With regard to ensuring that the Department’s zero tolerance policy on sexual harassment is enforced, the Department informed the OIG that it continues to work with the components to achieve greater consistency with Department policy as to the charges and penalties for this type of misconduct. Similarly, in the matter of the Department ensuring that the ATF, DEA, FBI, and USMS develop policy explicitly prohibiting the solicitation of prostitutes by Department employees, the Department stated it is working with the components to ensure that language is explicitly added to the components’ policies and offense tables to address such misconduct.
In regard to the Department taking concrete steps to acquire and implement technology to preserve text messages and images, the Department reported that it procured an external consultant to assist in evaluating existing business processes and capabilities, assessing current market capabilities for text messaging, and identifying potential approaches for the capture and preservation of text messages. The Department has informed us that, based on the results of this evaluation, it will be implementing a series of phased activities throughout fiscal year 2016 for capturing messages in the short term to meet immediate needs and conducting further analysis on capture tools.1
The remaining recommendation directed the ODAG to take concrete steps to acquire and implement technology to proactively monitor employee text messages and images for potential misconduct. On December 23, 2015, ODAG informed the OIG that it has explored various technologies that would support the ability to actively monitor text message and image data for potential misconduct, but it concluded that because the current state of various technologies to support this ability are considered to be only in the research and development phase, the Department considers implementation of such technology to be operationally infeasible at this time. We intend to continue our discussions with ODAG to determine the future status of this recommendation, to continue to monitor its progress on the other three recommendations, and we will report further on these matters in our report in six months.
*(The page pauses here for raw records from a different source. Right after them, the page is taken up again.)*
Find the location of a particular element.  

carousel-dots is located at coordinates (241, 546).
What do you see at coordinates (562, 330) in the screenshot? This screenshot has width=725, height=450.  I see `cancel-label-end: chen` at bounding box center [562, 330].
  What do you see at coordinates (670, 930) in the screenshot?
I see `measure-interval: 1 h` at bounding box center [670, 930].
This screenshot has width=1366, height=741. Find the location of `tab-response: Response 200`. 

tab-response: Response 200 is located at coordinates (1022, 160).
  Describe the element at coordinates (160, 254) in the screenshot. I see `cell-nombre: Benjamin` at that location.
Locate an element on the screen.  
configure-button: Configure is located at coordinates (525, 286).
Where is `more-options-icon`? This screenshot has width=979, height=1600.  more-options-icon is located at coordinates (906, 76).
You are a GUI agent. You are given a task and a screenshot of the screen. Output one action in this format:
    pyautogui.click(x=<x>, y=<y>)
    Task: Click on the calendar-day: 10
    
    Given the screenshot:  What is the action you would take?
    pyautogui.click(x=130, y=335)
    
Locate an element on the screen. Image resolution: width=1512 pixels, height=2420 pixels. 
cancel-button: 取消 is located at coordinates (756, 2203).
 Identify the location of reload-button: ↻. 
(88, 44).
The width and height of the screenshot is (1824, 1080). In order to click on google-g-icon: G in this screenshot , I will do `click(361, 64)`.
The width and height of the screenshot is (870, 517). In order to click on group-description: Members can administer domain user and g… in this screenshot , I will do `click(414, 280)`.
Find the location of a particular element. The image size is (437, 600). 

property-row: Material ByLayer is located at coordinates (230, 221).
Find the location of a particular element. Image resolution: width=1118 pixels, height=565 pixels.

In sum, the OIG has determined that the Department and its law enforcement components have implemented or are in the process of implementing the recommendations made in our report. The OIG will issue a report in six months that describes the Department’s efforts to implement the eight OIG recommendations as of that time.
1 The Department described these activities as a series of process improvements regarding message retention, including identifying and implementing applications to execute on smartphones, providing a streamlined approach for forwarding relevant messages for capture, vetting messaging applications to determine whether any should be prohibited due to potential security concerns, implementing policy on the use of third-party messaging applications, and developing training on the use of electronic messaging and recordkeeping responsibilities.